What is needed ::
In the passage about the missionaries' caravan journey from Zanzibar, who went into the swamp to save a donkey from going under?

Document passage ::
##############################

On May both they reached Zanzibar "oriental in its appearance,
Mohammedan in its religion, Arabian in its morals," where they
were to make up their caravan. Though every native African village is
connected with some other village by a beaten track, it is impossible
to penetrate to the interior without native aid. Native chiefs and kinglets
must be propitiated by presents of cloth, beads, wire, and such things,
food must be paid for in the same coin, and as the journey may last
for many months, an army of porters must be hired to carry the stock
in trade. Then an army of guards must be hired to protect the portersequally
unprepossessing and equally dishonest. Both categories offered themselves
for hire with a readiness behind which lay the determination to run
away at the first opportunity, with as much of the stock as they could
purloin. The managing of this motley group, during a long period, beset
with many difficulties, was likely to prove no easy matter, further
complicated by the fact that the language spoken by both porters and
guards was barely intelligible to the missionaries.
On the Feast of the Holy Trinity, after having said Mass for the success
of their journey, the party set out. Progress was slow. The baggage
donkeys showed a marvellous facility for getting rid of their loads,
and further distinguished themselves by sticking fast in a swamp of
black mud. The natives slung ropes round their necks and hauled them
out, but one would have gone under altogether had not Father Lourdel
plunged in to the rescue, coming out a good deal darker than he went
in.
The days were monotonously alike. The caravan was on the march soon
after dawn, in single file, for the track was often not more than a
foot wide.
Sometimes the way lay through deep forests to the sound of the singing
of birds and the chattering of monkeys. Sometimes they skirted fields
of maize, sugar-cane, and millet, and passed native villages, consisting
of wattled huts, roofed with mud. Sometimes the track took them through
unhealthy swamps, where they sank ankle-deep at every step, sometimes
through hollows haunted by wild beasts, always under a scorching sun
or a drenching downpour. Now and again a porter would refuse to go on,
or make off into the thicket with his load. The guards fought with each
other perpetually, and when called to order threatened to depart, but
were useful when the party was attacked by robbers, as occasionally
happened. After the long day's march came the camp at night, with wild
beasts howling round it, the guards firing off their guns to frighten
them, and the porters quarrelling vociferously. Even if the ants had
been less busy it would have been hard to sleep.
Then fever broke outthe terrible malarial fever of tropical Africa.
"First cold and pain, then heat and pain, then every kind of pain
and every degree of heat, then delirium, then the life and death struggle."

##############################

Record list ::

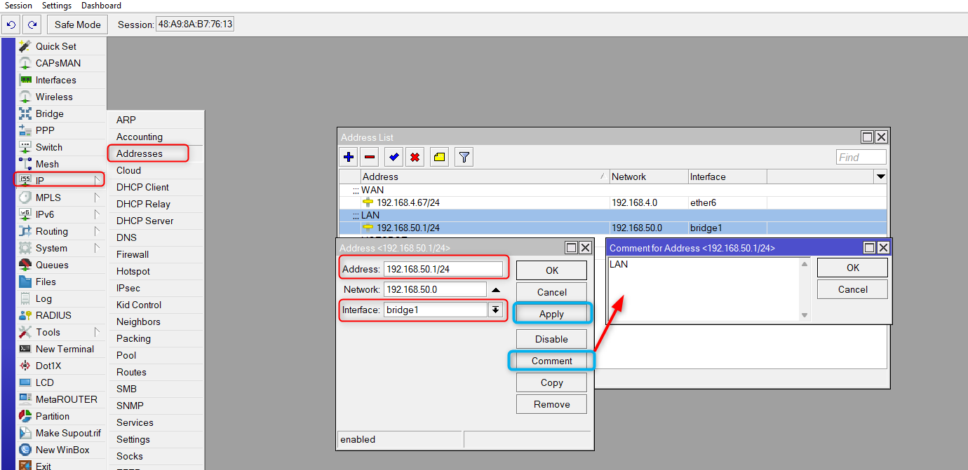The height and width of the screenshot is (470, 968).
Task: Select Addresses in the IP submenu
Action: [x=140, y=153]
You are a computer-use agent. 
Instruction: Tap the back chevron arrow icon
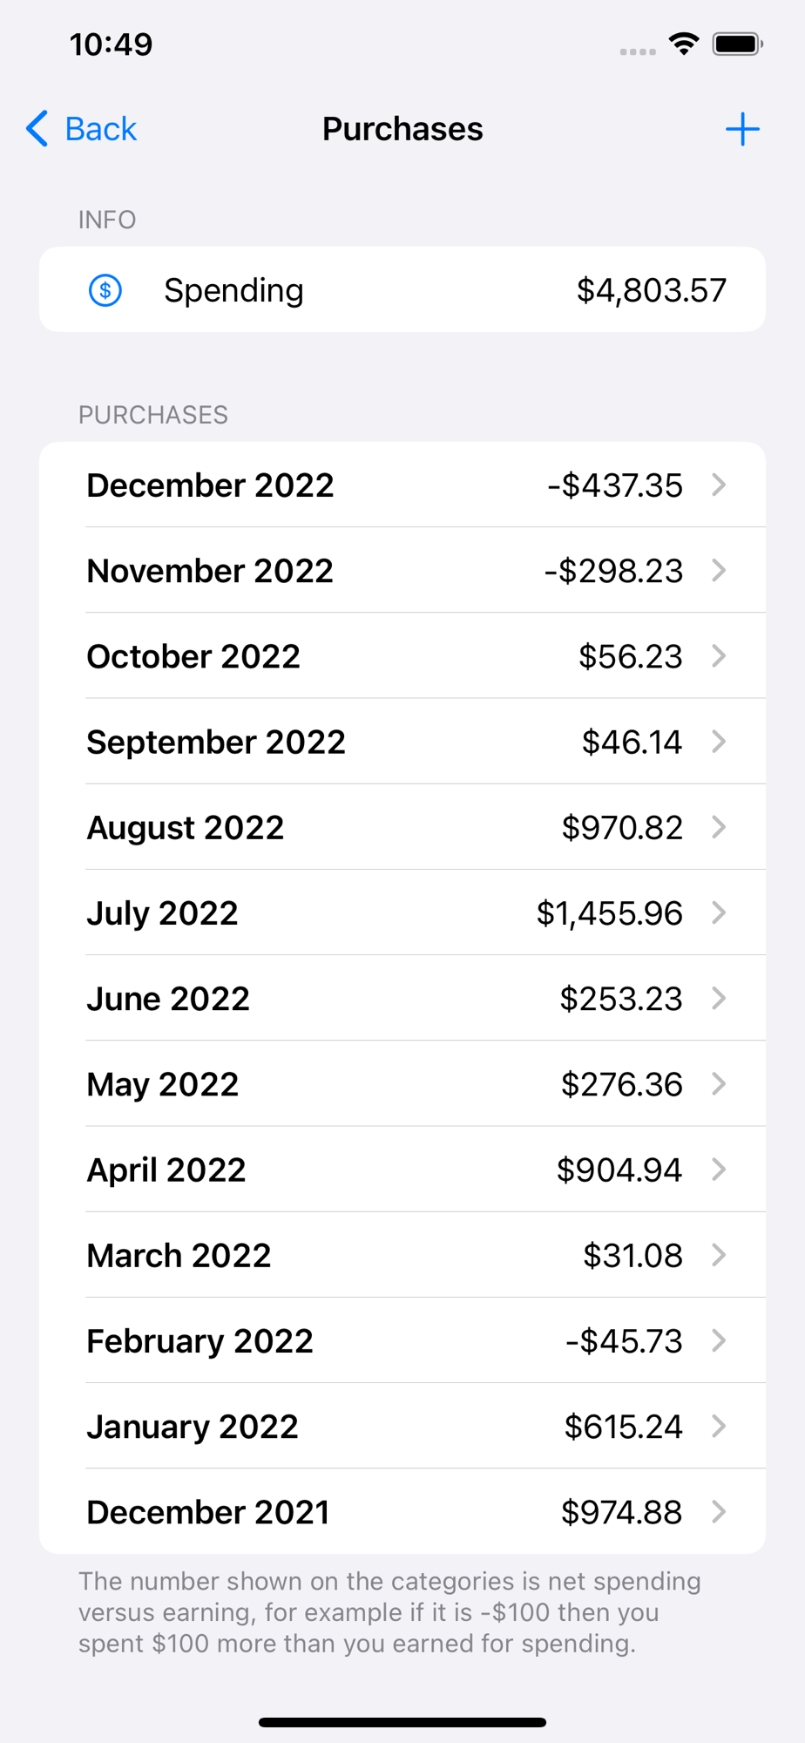click(x=37, y=129)
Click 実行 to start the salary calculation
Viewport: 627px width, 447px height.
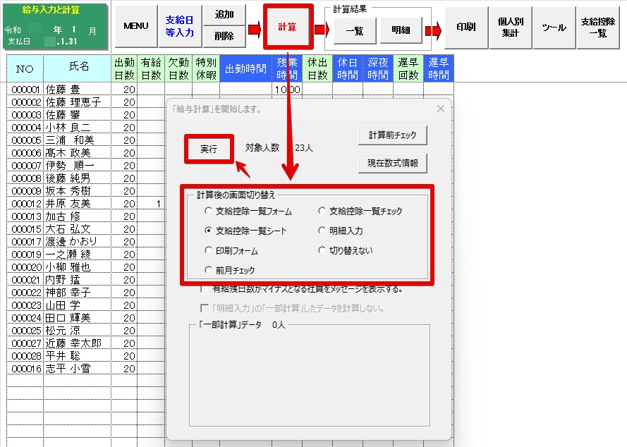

##############################

The solution ::
Father Lourdel